* _Aim A_: Condense the paragraph of the article on the A.B. Watley securities case that begins "All the defendants were put to trial" into two sentences, keeping its main facts.
* _Aim B_:
Answer these questions from the article on the A.B. Watley securities case, one per line:
(i) What role did Nwaigwe hold at A.B. Watley?
(ii) In which court were the defendants tried in 2007?
(iii) Which judge gave the second jury a "supplemental charge"?
* _Aim C_: Carry on the article on the A.B. Watley securities case, starting right after its final sentence.

* _Document extract_:
>>>

U.S. Attorney’s Office Actively Decided or Consciously Avoided Compliance with Brady

By: Houston Criminal Lawyer John Floyd and Paralegal Billy Sinclair

 

A.B. Watley is a day trading brokerage firm. Kenneth Mahaffy, Timothy O’Connell, and David Ghysels (“Broker defendants”) were employed by Merrill Lynch, Smith Barney and Lehman Brothers as “stockholders to private clients.” The three men, along with Robert Malin, Linus Nwaigwe and Keevin Leonard (“Watley defendants) were indicted on 39 counts of various securities fraud violations. Specifically, the indictment charged that the Broker defendants provided “confidential information” belonging to their employers to the Watley defendants. Along with other family members, Malin owned A.B. Watley and was responsible for its day-to-day operations. Nwaigwe was Watley’s compliance officer and Leonard recruited and supervised the firm’s day traders. The Watley defendants were “proprietary traders,” meaning they executed trades on behalf of Watley with the firm’s funds.

 

All the defendants were put to trial in 2007 in the United States District Court for the Eastern District of New York on the laundry list of criminal charges. The jury acquitted five of the defendants on 38 of the 39 counts charged in the indictment, and deadlocked on the remaining count prompting the trial court to declare a mistrial. O’Connell was convicted of one count of witness tampering and making a false statement.

 

Clearly, the jury was not impressed with the Government’s case or its presentation of the evidence. Reasonable, fair-minded prosecutors would have walked away from the case, saving the Government (and thus the taxpayers) valuable resources which could have been directed at more winnable cases. Not these prosecutors. They elected to pursue the remaining conspiracy count related to the securities fraud, and once again a second jury deadlocked on this charge, prompting Judge John Gleeson to give the jury a “supplemental charge” which resulted in a conviction.

<<<

* _Rows_:
>>>

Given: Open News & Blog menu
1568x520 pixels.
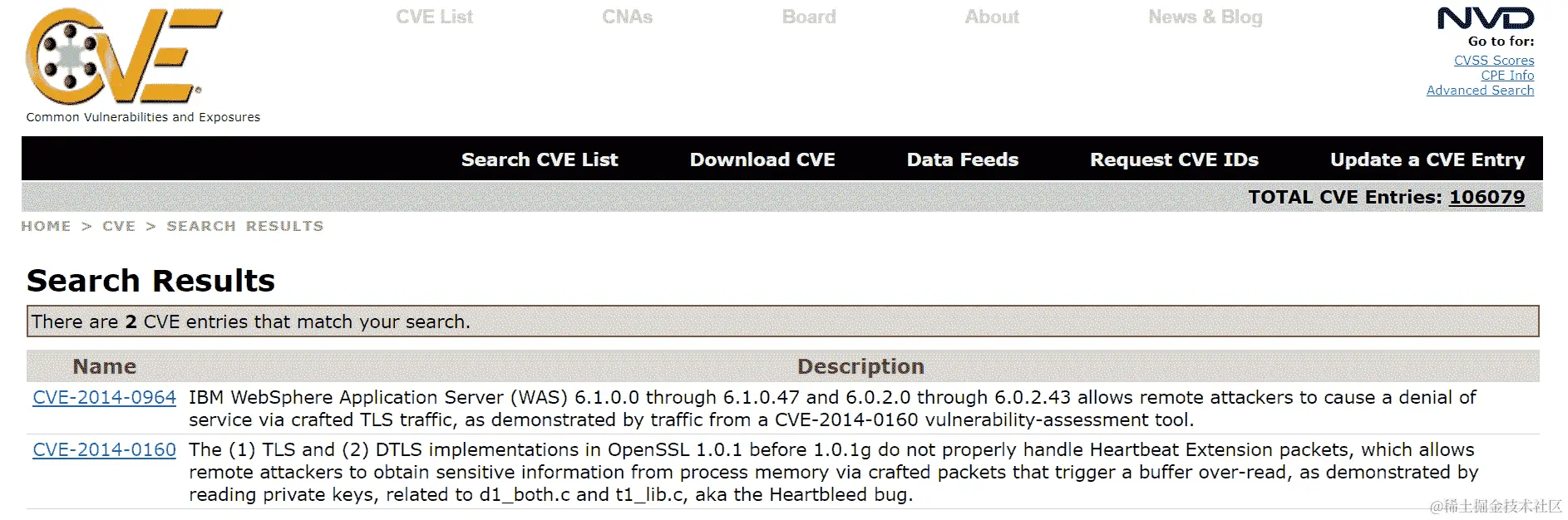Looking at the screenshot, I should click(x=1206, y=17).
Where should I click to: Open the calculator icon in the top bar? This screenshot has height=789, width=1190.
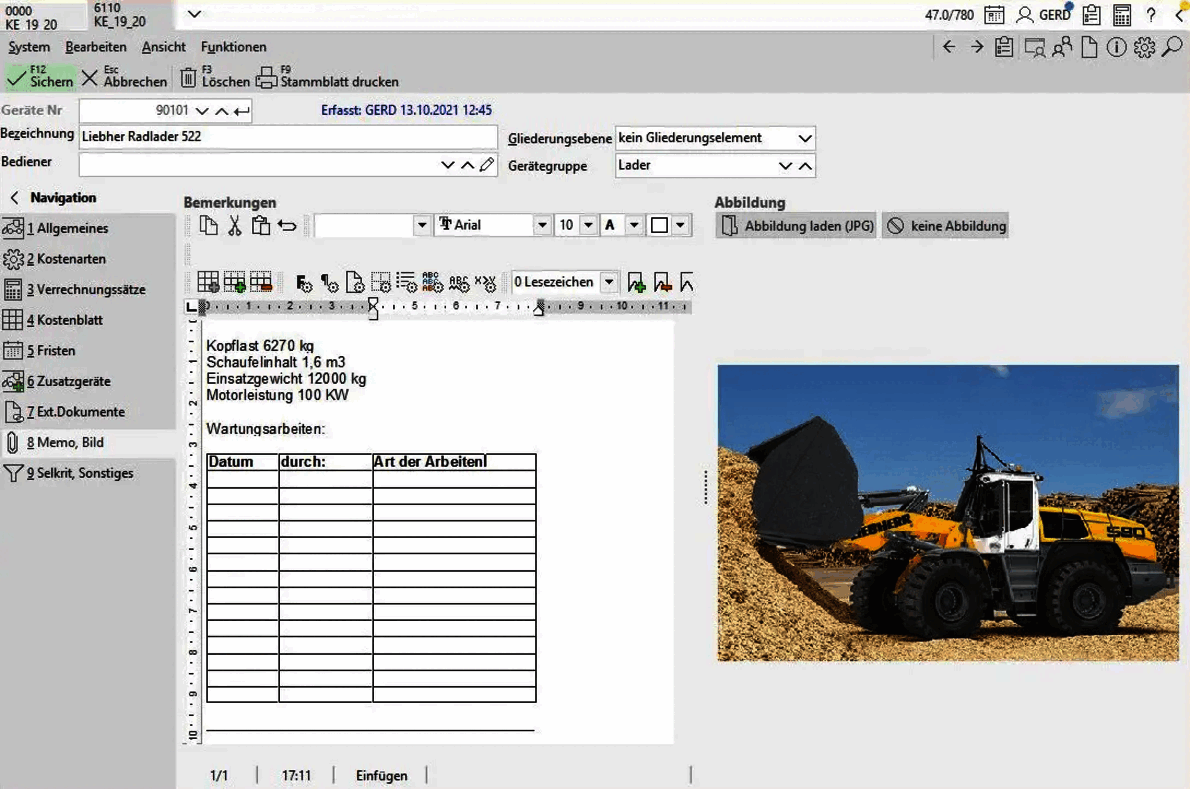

<<<
>>>

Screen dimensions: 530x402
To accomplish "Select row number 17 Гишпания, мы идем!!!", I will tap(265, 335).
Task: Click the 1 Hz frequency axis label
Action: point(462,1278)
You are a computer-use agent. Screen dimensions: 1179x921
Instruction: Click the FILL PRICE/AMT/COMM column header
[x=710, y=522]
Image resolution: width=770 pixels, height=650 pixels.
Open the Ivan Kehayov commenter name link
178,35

<<<

* _Reply A_: In 2007, all the defendants were tried in the United States District Court for the Eastern District of New York. The jury acquitted five of them on 38 of the 39 counts and deadlocked on the remaining count, so the court declared a mistrial, while O'Connell was convicted of one count of witness tampering and making a false statement.

* _Reply B_:
(i) He was the firm's compliance officer.
(ii) The United States District Court for the Eastern District of New York.
(iii) Judge John Gleeson.

* _Reply C_:
 

It was disclosed by the Second Circuit Court of Appeals on August 2, 2012 in United States v. Mahaffy that the Government and the SEC conducted cooperative joint investigations in this case and had failed to turn over evidence that could have help the defendants argue their innocence. In December 2009 and January 2010, after the defendants were sentenced, the SEC disclosed 30 transcripts of “investigative depositions” that had been compiled during the investigation of the case, some of which had been taken as early as December 2004.  These documents were not previously disclosed to the defendants.

 

 

After the attorneys for the six defendants gained access to these transcripts, they immediately filed a motion for a new trial, contending twelve of the transcripts contained Brady material that should have been disclosed prior to the two trials in the case. Specifically, the attorneys charged that the transcripts contained information that either contradicted or undermined “the testimony of key government witnesses on the central question at trial, namely, whether the allegedly misappropriated information was confidential” under Supreme Court precedent defining confidential information.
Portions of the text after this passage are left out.